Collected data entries
=======

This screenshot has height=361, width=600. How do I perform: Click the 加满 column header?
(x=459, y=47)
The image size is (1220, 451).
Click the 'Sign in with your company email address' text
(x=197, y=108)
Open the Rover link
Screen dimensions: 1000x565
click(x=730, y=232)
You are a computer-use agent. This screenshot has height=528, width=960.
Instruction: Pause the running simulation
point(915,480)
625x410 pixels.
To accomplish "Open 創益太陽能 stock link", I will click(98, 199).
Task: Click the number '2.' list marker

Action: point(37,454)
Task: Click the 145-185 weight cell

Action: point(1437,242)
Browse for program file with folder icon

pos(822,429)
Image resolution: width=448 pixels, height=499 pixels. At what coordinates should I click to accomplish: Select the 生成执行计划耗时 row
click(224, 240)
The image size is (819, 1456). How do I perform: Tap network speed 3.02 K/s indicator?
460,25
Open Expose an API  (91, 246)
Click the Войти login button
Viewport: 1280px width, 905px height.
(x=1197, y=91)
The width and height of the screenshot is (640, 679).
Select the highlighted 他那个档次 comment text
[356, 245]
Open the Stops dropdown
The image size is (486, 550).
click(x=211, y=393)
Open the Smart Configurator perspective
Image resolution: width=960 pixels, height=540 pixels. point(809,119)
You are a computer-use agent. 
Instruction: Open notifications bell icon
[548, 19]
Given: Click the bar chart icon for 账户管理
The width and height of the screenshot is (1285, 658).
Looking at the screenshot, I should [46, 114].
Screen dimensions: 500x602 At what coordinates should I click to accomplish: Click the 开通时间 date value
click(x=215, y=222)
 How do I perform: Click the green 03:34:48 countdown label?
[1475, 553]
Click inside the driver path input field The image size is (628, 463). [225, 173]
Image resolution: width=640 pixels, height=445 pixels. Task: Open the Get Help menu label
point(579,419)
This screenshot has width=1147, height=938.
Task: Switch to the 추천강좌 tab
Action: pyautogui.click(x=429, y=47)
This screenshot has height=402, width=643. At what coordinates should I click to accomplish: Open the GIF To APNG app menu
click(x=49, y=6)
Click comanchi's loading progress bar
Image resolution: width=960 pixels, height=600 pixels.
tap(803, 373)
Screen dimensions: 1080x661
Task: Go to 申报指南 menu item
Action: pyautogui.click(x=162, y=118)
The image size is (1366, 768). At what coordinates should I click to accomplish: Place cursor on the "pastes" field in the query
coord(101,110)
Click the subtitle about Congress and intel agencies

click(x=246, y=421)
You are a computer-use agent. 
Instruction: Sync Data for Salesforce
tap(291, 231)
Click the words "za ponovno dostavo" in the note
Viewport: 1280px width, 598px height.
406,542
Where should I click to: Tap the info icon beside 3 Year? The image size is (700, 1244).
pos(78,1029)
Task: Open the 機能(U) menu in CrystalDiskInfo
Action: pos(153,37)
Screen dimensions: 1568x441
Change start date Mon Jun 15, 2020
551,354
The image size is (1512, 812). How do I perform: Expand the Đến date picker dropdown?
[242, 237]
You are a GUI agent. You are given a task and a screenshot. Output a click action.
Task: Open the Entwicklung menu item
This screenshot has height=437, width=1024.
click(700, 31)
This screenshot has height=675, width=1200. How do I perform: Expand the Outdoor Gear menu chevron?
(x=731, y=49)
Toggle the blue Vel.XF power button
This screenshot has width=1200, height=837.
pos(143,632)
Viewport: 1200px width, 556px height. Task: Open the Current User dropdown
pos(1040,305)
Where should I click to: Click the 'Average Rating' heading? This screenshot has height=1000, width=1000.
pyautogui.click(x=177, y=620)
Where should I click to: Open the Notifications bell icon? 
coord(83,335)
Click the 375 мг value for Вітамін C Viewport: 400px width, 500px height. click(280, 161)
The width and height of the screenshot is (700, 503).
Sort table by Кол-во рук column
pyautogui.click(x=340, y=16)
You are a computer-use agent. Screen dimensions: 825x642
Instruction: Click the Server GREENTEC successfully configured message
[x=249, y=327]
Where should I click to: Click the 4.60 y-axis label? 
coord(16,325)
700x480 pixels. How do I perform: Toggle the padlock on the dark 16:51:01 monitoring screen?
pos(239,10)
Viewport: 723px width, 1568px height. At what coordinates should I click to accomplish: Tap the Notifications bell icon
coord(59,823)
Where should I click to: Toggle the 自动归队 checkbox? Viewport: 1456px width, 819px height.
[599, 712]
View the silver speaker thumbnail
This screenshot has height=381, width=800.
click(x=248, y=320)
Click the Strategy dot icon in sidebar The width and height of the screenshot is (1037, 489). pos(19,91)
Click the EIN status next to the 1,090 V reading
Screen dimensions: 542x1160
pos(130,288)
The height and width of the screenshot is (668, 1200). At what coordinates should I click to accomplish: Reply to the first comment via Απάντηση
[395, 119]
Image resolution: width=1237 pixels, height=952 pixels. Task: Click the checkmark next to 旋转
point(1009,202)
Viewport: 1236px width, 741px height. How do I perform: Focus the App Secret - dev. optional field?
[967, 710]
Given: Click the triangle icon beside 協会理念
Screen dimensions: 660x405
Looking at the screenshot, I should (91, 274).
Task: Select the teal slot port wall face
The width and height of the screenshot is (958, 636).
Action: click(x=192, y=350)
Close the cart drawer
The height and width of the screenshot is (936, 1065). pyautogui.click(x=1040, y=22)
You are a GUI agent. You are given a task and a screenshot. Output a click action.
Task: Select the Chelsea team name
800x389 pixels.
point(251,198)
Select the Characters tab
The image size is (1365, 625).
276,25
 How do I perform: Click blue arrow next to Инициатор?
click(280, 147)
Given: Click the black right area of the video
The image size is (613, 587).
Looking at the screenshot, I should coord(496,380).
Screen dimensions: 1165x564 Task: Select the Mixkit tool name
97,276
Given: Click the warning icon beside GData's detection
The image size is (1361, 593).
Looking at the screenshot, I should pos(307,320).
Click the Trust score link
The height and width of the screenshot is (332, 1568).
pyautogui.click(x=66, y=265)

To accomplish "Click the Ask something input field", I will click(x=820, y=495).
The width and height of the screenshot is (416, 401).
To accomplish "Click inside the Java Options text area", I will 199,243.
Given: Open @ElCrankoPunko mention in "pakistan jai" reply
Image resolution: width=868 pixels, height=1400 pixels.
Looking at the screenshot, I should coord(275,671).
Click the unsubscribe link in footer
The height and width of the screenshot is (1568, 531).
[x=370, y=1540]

=======

*Exercise brief*
From the records above, repeat exactly the lines from the one with "Task: Select the Chelsea team name" through the one with "Given: Click the warning", both included.

*Task solution*
Task: Select the Chelsea team name
800x389 pixels.
point(251,198)
Select the Characters tab
The image size is (1365, 625).
276,25
 How do I perform: Click blue arrow next to Инициатор?
click(280, 147)
Given: Click the black right area of the video
The image size is (613, 587).
Looking at the screenshot, I should coord(496,380).
Screen dimensions: 1165x564 Task: Select the Mixkit tool name
97,276
Given: Click the warning icon beside GData's detection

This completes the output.